Sexuality Policy Watch

Loss and gain in recent UN debates on  ‘the family’

Written by Fábio Grotz (in collaboration with Sonia Corrêa)

New OHCHR Report

Since the heyday of preparation for the International Conference on Population and Development (ICPD, Cairo, 1994), UN debates on the family have been contentious. However, since then, as morally conservative views became more vocal and articulate in international arenas, the demise of the Cairo definition on ‘various forms of family’ became one of their main targets.

The topic was subject to controversy in early ICPD reviews. For example, at the 47th Session of the Commission on Population and Development that marked 20 years since ICDP and again at the 25th Session of the Human Rights Council, a resolution was voted on and adopted entitled Protection of the family.  The Resolution called for a panel to address the family in the subsequent session held in September 2014, which was only adopted after a No-Action Motion was called to prevent the inclusion of an amendment that would recognize the existence of various forms of the family in the proposed text.

> _Required tasks_:
A – In the text about UN debates on the family, what was the title of the resolution voted on and adopted at the 25th Session of the Human Rights Council?
B – In the listing, reproduce everything from the line containing "Select the LAN interface icon" down to the line containing "I will coord(725,367)." with "Given" changed to "Instruction" and nothing else altered.
The listing below this point is unrelated to the text about UN debates on the family.

> _Listed entries_:
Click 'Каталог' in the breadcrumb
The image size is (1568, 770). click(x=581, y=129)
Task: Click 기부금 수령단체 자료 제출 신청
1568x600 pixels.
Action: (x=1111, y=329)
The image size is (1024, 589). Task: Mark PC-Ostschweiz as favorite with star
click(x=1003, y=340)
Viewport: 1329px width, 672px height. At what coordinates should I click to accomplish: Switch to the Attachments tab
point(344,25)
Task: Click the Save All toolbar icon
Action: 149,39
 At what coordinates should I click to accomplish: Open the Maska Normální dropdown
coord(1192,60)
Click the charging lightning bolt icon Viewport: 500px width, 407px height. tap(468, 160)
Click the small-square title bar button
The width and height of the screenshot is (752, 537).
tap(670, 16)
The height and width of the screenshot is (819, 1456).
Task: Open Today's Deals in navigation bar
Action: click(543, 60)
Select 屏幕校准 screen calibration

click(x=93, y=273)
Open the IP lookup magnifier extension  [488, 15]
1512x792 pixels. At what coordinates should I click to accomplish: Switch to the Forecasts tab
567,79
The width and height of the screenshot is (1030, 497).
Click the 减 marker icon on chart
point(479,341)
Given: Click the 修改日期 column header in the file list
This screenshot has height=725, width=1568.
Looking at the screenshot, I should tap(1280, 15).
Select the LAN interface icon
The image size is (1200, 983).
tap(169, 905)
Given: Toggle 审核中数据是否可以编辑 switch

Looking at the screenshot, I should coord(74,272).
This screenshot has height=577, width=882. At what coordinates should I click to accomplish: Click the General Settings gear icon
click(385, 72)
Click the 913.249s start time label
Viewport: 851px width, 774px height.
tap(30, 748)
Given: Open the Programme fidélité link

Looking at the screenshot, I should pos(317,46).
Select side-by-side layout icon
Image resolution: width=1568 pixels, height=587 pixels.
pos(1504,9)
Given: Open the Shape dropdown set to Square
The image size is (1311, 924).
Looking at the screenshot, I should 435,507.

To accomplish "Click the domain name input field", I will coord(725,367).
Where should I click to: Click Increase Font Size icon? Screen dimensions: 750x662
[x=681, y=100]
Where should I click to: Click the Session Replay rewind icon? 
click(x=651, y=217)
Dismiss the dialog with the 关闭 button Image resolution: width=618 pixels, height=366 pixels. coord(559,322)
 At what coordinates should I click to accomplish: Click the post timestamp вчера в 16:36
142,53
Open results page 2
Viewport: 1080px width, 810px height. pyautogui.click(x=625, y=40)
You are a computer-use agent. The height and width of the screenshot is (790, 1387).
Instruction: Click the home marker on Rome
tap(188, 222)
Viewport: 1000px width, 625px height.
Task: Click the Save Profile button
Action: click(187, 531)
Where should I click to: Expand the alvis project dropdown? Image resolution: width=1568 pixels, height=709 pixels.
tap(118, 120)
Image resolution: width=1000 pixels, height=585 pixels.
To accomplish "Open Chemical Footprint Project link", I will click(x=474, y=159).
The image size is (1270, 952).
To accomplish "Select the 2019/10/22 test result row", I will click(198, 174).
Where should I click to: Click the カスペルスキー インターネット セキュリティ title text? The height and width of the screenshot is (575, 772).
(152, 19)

> _Solution set_:
A – Protection of the family.

B –
Select the LAN interface icon
The image size is (1200, 983).
tap(169, 905)
Instruction: Toggle 审核中数据是否可以编辑 switch

Looking at the screenshot, I should coord(74,272).
This screenshot has height=577, width=882. At what coordinates should I click to accomplish: Click the General Settings gear icon
click(385, 72)
Click the 913.249s start time label
Viewport: 851px width, 774px height.
tap(30, 748)
Instruction: Open the Programme fidélité link

Looking at the screenshot, I should pos(317,46).
Select side-by-side layout icon
Image resolution: width=1568 pixels, height=587 pixels.
pos(1504,9)
Instruction: Open the Shape dropdown set to Square
The image size is (1311, 924).
Looking at the screenshot, I should 435,507.

To accomplish "Click the domain name input field", I will coord(725,367).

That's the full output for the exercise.